Bed occupancy levels are at 93.2 per cent, which means there is no capacity in the system to deal with any additional demand on the NHS. This is leading to ambulances queuing up outside accident and emergency for hours.

Then ambulance crews have to suffer the psychological trauma of being unable to get to other casualties on time and those casualties could be anyone’s partner, child, parent or grandparent.

NHS campaigners and trade union activists have been warning about the storm developing in the NHS for a long time.

Young patients who could be saved by skilled and experienced paramedics are now dying, but instead of taking what is a national and humanitarian emergency seriously, this Tory government and its friends holding the purse-strings in NHS trusts are forging ahead with an agenda of cuts and privatisation which utterly disregards the health needs of the population.  

Health unions know the money is available to settle the NHS disputes fully by meeting the reasonable demands of our members.

Indeed, funding the wages, terms and conditions of existing ambulance staff to retain them in the service would be a good way for the government to signal that it is taking the NHS emergency seriously.

After all, billions were handed over to private companies during the pandemic for solutions that ultimately failed the country.

What this wasteful spending revealed is that when the political will is there, the cash flows easily.

While the NHS is falling into the deepest and most dangerous crisis we have ever seen in this country, elective surgery is being outsourced by stealth to private hospitals to the tune of billions.

Instead of enriching the fat cats, this government could make a different choice and requisition beds and staff from the private sector in order to save lives.

It could choose to pay existing NHS staff properly in order to stem the unsustainable recruitment and retention crisis.

Patients don’t have to die at a rate of 500 a week. The solutions to the NHS crisis are within the grasp of the government and it should start by listening to the real experts, the representatives of the NHS and ambulance staff who deliver services to patients day in and day out.

Ambulance staff don’t want to strike, but they are desperate for the government to speak to their union leaders and solve the health emergency.

This battle is not simply a question of NHS staff being paid a bit more so that they don’t have to endure living in poverty.

NHS strikers are shining a light on what is going on behind the scenes in the NHS.

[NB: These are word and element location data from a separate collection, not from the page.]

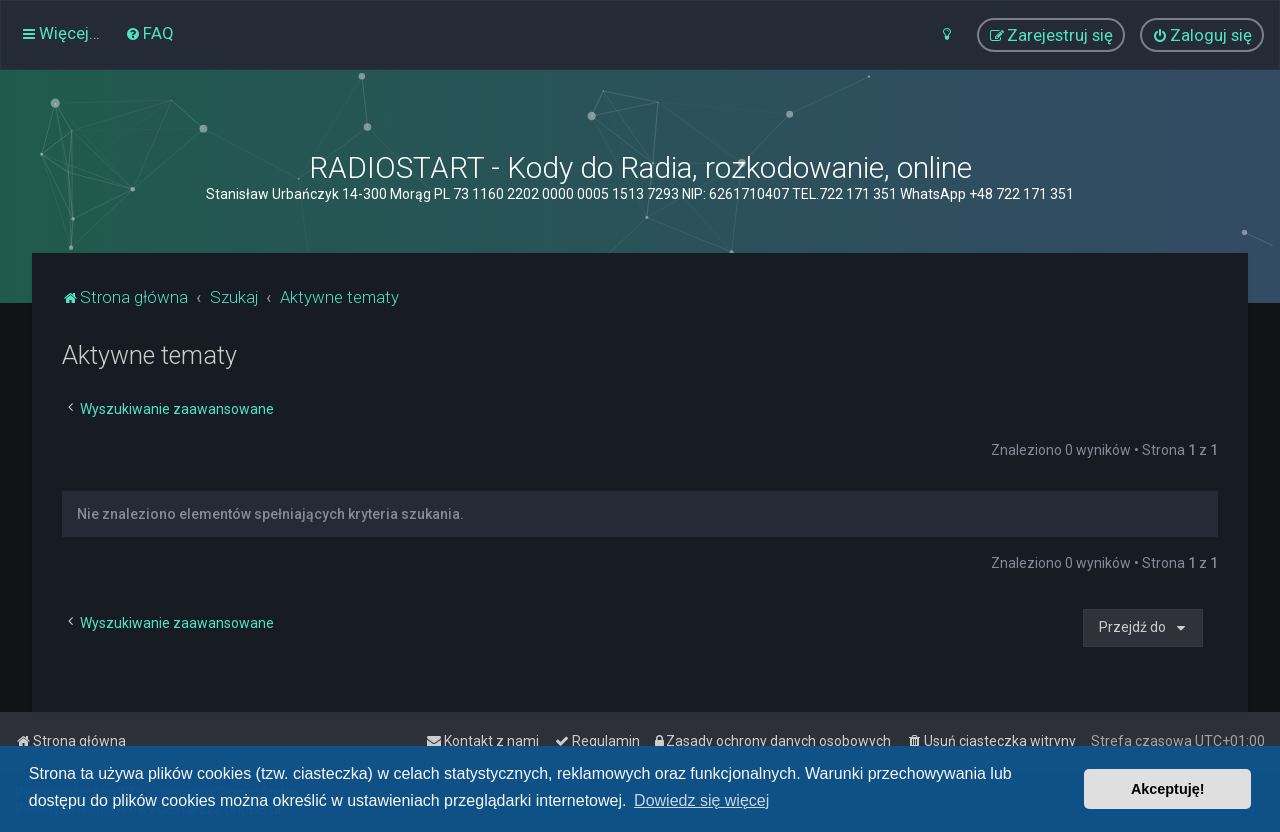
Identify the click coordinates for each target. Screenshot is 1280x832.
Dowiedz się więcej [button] (701, 800)
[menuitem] (149, 33)
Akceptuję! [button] (1168, 789)
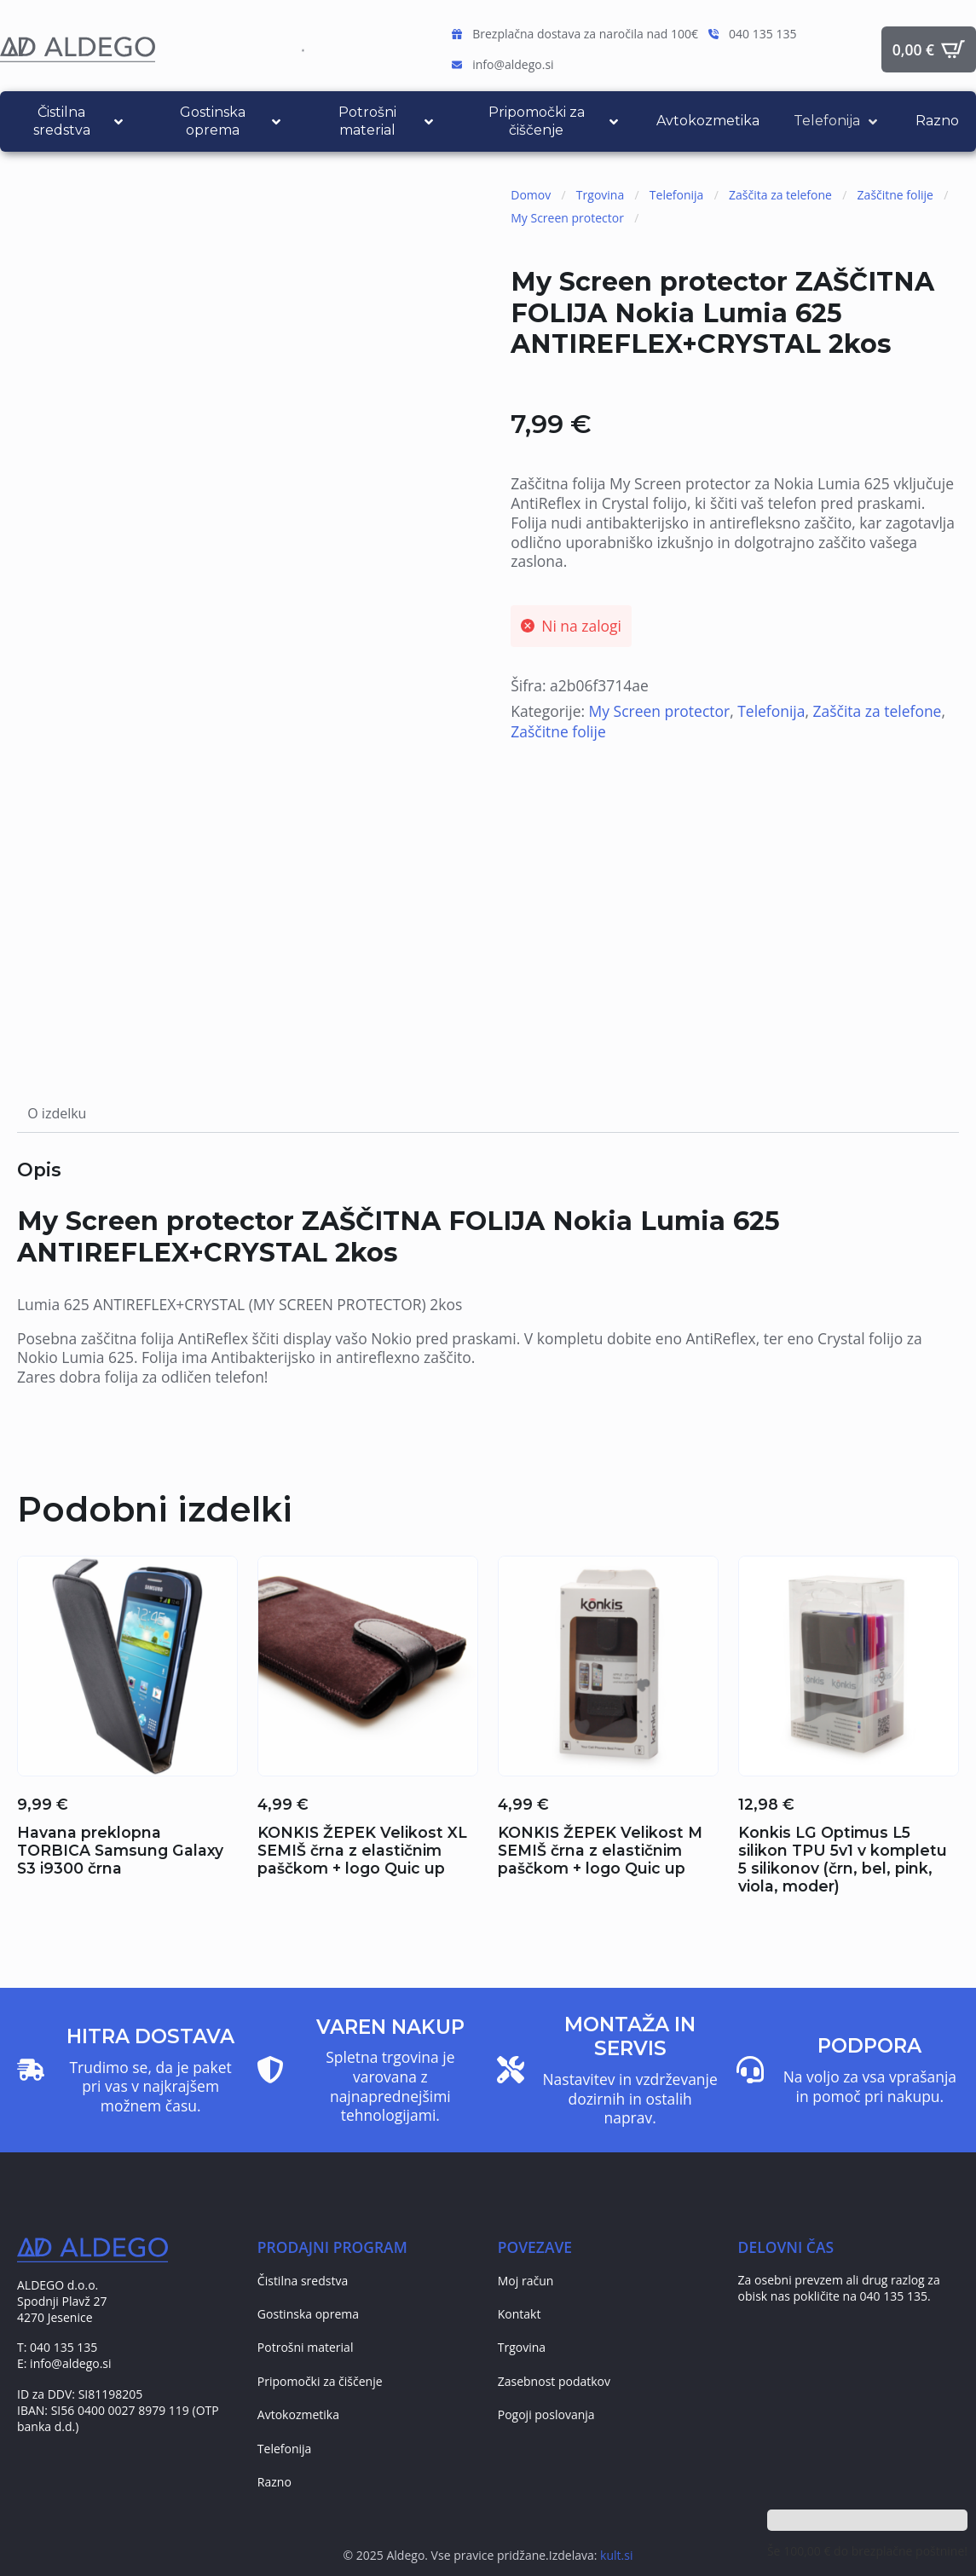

They are raising public consciousness and most importantly of all, they are putting pressure on the government to use available solutions to halt and reverse the collapse of the NHS.

During the last ambulance strike the public showed a stunning level of solidarity and support for our members and we expect this to happen again next week.

We hope that eventually absolutely everyone will see through the smokescreens and recognise that the privatisation that has wrecked the NHS is not a solution to this crisis.

We have all benefited from free healthcare in this country, so we must stand with the NHS strikers to ensure that patients and the public can continue to access free, safe and effective NHS care and treatment.